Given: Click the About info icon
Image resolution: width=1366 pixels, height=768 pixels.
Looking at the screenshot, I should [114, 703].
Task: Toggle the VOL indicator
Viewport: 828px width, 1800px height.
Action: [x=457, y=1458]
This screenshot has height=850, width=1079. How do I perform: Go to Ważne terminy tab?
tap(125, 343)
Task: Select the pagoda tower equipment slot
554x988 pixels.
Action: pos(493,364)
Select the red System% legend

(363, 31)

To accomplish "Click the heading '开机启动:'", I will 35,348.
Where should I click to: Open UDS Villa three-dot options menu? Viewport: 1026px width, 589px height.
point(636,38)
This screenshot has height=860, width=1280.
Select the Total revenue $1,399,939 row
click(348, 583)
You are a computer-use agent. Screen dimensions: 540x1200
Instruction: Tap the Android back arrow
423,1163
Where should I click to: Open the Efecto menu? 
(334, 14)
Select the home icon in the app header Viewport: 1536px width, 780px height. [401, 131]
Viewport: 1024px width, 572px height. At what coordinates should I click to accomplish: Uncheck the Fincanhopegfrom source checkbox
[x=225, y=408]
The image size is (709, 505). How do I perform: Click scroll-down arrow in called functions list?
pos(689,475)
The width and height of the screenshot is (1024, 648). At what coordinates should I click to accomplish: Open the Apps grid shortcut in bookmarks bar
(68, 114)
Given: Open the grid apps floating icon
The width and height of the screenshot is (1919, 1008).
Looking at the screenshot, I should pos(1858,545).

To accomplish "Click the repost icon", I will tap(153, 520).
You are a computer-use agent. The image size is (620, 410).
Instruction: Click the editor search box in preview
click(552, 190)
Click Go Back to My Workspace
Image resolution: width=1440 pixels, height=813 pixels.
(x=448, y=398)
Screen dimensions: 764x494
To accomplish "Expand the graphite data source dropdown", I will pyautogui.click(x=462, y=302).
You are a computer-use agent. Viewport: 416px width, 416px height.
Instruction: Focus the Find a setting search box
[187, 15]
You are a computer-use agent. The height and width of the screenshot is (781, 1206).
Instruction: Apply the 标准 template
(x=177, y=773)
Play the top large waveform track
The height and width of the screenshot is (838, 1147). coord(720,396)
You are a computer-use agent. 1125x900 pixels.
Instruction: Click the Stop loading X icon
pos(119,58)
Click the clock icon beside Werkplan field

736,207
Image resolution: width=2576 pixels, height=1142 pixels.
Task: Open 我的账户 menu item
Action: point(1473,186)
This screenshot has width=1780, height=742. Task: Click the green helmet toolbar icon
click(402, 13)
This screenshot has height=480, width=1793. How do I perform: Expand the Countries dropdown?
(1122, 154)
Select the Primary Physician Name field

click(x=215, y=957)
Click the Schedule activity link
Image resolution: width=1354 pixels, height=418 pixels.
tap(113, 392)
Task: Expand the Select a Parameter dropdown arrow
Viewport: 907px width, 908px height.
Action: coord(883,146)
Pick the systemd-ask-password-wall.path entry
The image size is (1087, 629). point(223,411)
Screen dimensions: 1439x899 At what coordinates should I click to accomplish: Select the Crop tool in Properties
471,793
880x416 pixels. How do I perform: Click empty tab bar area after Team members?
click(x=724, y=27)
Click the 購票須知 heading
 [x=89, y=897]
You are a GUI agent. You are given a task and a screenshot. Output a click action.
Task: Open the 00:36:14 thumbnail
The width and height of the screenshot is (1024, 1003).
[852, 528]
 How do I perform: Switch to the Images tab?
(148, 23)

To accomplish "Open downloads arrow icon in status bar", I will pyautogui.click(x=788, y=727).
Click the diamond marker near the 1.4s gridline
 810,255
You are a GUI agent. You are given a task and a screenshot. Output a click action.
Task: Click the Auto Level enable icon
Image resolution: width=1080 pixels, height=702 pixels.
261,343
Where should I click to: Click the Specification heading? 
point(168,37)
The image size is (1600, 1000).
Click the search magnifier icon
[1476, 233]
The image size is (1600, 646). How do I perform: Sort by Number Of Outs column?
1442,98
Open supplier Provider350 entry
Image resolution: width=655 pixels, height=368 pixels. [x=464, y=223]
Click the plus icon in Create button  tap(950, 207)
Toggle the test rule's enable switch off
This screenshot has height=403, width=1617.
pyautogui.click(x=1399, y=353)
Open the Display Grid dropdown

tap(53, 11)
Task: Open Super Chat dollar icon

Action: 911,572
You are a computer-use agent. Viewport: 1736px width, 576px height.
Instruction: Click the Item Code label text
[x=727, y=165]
----
*Required action:* Each line of the entries above that includes the string "Toggle" should be copied out.

*Expected answer:*
Task: Toggle the VOL indicator
Toggle the test rule's enable switch off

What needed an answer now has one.